Can AI Revolutionise Field Engineering and the Service Sector?
Integrating AI into after-sales service operations represents a thought-provoking development in the sector’s approach to problem-solving and efficiency. In an interview with Veritek’s Sales and Marketing Director, Adrian Clark, we explored the potential of AI in after-sales services, particularly within original equipment manufacturers (OEMs) and independent service organisations like Veritek.
Field engineering has long relied on institutional memory and knowledge bases to support group-wide learning and to understand the root causes of problems and trends where they occur.
Veritek, for instance, maintains a robust knowledge base of encountered faults, facilitating learning and problem resolution across the organisation.
In practice, this means that if an engineer sees a particular type of output failure from a device, he will know ten engineers encountered the same problem. Moreover, the problem related to ‘widget X’ in seven cases. In that case, it makes sense to investigate ‘widget X first.’
By leveraging AI, engineers can improve the speed and quality of diagnosis and resolution by analysing data to identify trends, predict issues before they occur, and optimise processes.
How does AI work?
AI draws upon tremendous processing power and information. It can see trends, connections, and causalities that humans cannot see and quickly process.
This iterative learning process enables rapid identification of recurring faults and optimal troubleshooting strategies, leading to more efficient service delivery.
AI’s capabilities extend beyond traditional problem-solving. Its ability to recognise patterns, solve complex problems, and learn from experience means it can also predict failures based on usage, lifespan, environment, or other factors, enabling predictive maintenance and trend analysis.
Beyond that, AI can streamline diagnostics and optimise stock management by analysing vast datasets encompassing service events, equipment specifications, and environmental factors.
This proactive approach enhances equipment uptime and reduces operational costs for OEMs and end-users.
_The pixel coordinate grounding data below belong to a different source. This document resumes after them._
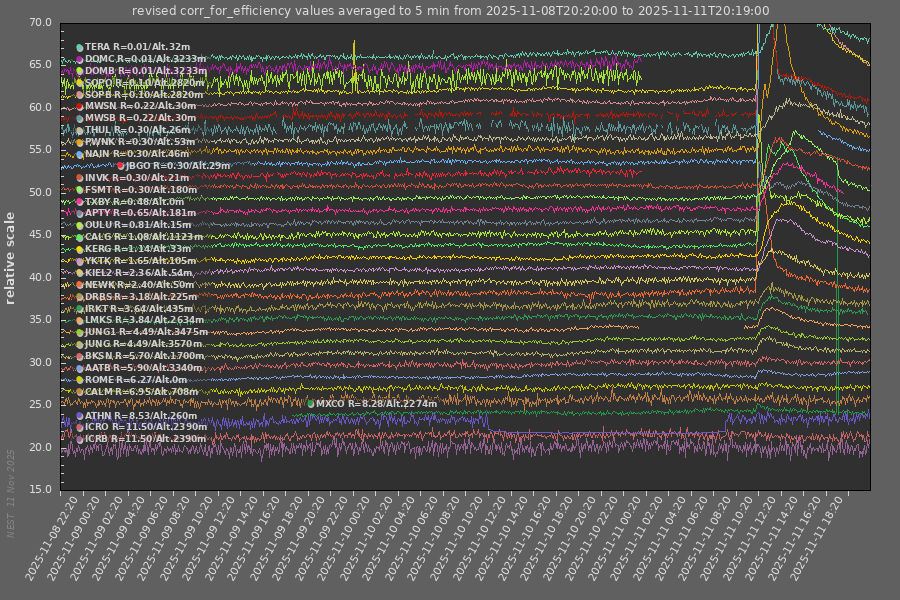Toggle the INVK station trace

click(x=80, y=177)
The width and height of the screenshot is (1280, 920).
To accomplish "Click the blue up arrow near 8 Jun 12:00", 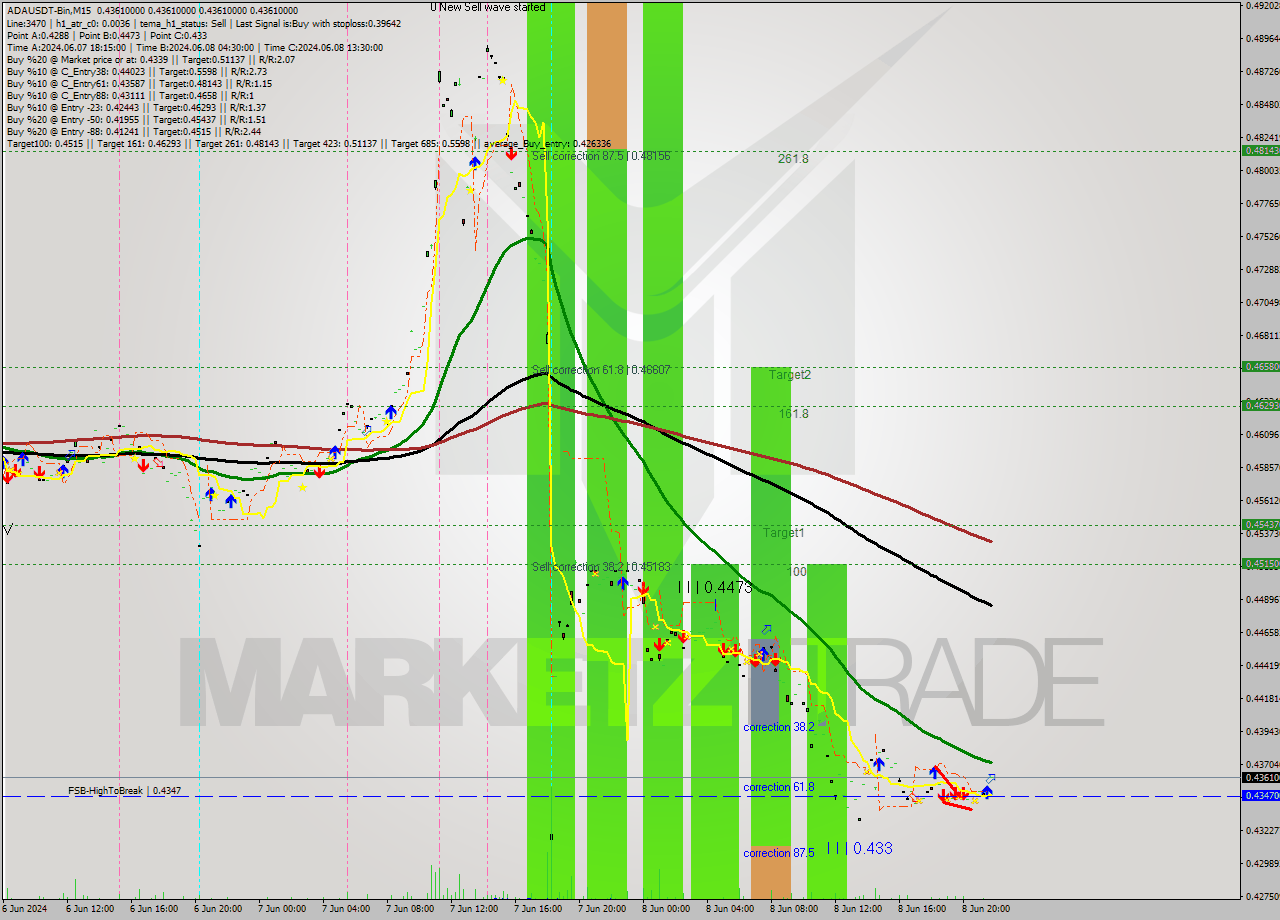I will coord(877,763).
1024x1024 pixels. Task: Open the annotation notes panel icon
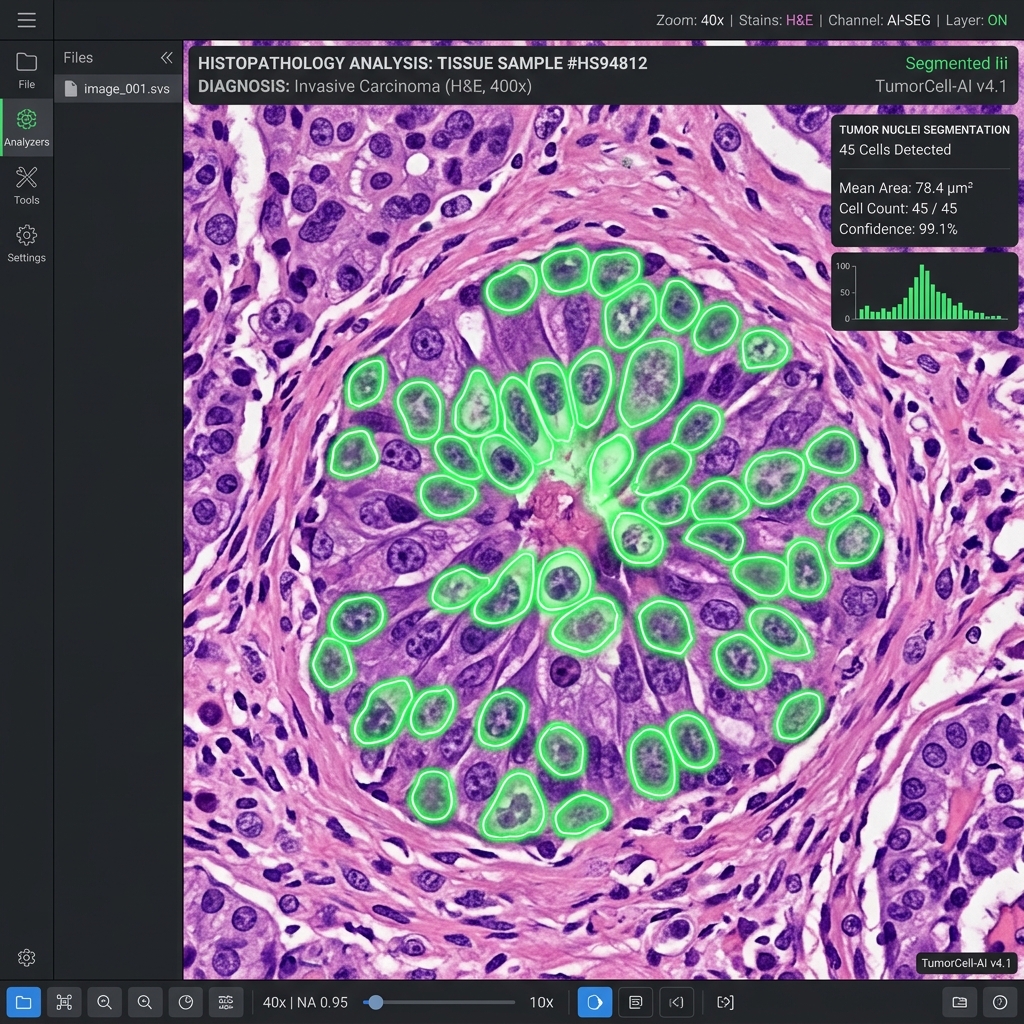pyautogui.click(x=635, y=1002)
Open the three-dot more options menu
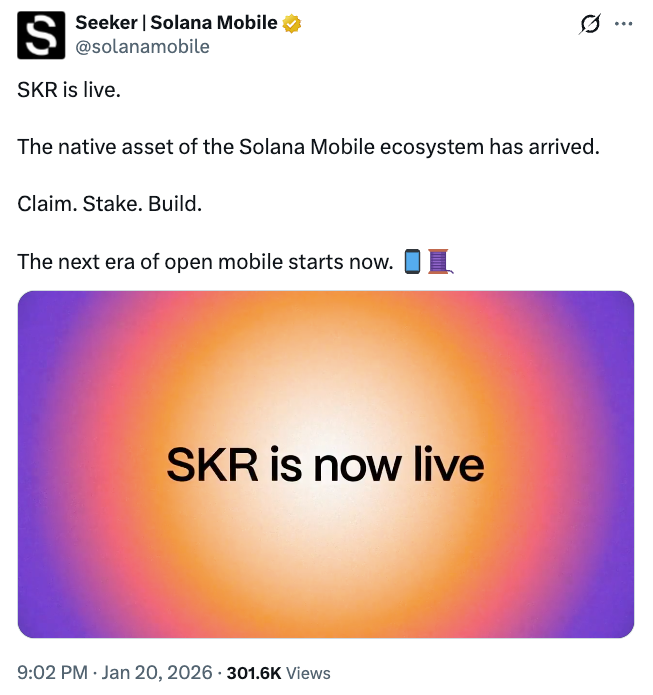This screenshot has width=653, height=695. (x=623, y=25)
For instance, AI-driven diagnostics can pre-emptively identify issues, enabling timely repairs and mitigating the risk of unexpected breakdowns.
Furthermore, by optimising scheduling and resource allocation, AI enhances service efficiency and response times, enhancing customer experience and satisfaction.
How AI could work in practice in a service organisation
Let’s look at a print and graphics OEM, for example.
The longer its product is live, the more consumables are consumed and the more money the customer and OEM make.
If the OEM can predict failures and pre-emptively fix problems, it will improve customer experience.
Providing a good customer experience translates into more loyalty and more chance of repeat business.
Then, if the OEM can plan maintenance and break/fix visits to pre-empt failures, which is more cost-effective than annual maintenance, everyone will save money.
If an OEM can improve the probability that an engineer fixes issues the first time because AI has told the field engineer which three parts to take that are 99% likely to be the parts needed. You will only have one engineer visit, not multiple visits.
After that, if you look at an OEM’s cost to deliver service, better analysis and understanding of issues can help it to fix more problems remotely.
Not having an engineer visit customers’ sites reduces the environmental impact of travel.
Ultimately, AI can reduce costs related to servicing events and improve customer experience.
Finally, a better and broader data analysis about failures aid service organisations in improving all those incremental things we’re constantly seeking to enhance from a service standpoint.
Challenges in the adoption of AI in after-sales services
While AI holds immense potential, its adoption poses challenges, particularly regarding data quality and volume.
Effective AI implementation necessitates comprehensive historical data and ongoing refinement to ensure accurate decision-making.
Additionally, the economic viability of AI initiatives varies based on equipment volume and complexity, requiring careful consideration of return on investment.
To illustrate, if you want AI to tell you about smartphone failures, you can extract data from millions of connected smartphones if the user allows it.
But if you want AI to improve the quality of a Hadron collider. In that case, it’s probably not worthwhile because only a few exist worldwide and are all different. So, AI cannot draw upon a vast database of information.
Despite these challenges, AI has the potential to offer unprecedented insights, operational efficiencies, and cost savings in the after-sales service sector.
As OEMs embrace AI-driven technologies in product development to enhance functionality, performance, and user experience, they gain from operational efficiency, data-driven insights, customer satisfaction, loyalty, and repeat business.
Moreover, as AI evolves, it will necessitate ongoing adaptation and integration into existing workflows and business models.
In the meantime, OEMs must address emerging concerns such as data privacy, algorithmic bias, and the need for human oversight in critical decision-making processes. Especially in complex and unpredictable service situations where human judgment and empathy are valued.
In essence, AI represents a powerful ally in pursuing service excellence and operational efficiency.
By harnessing its capabilities effectively, in the future, OEMs and service providers can unlock new opportunities for growth, customer value creation and competitive advantage by way of fast, personalised service and increased efficiency.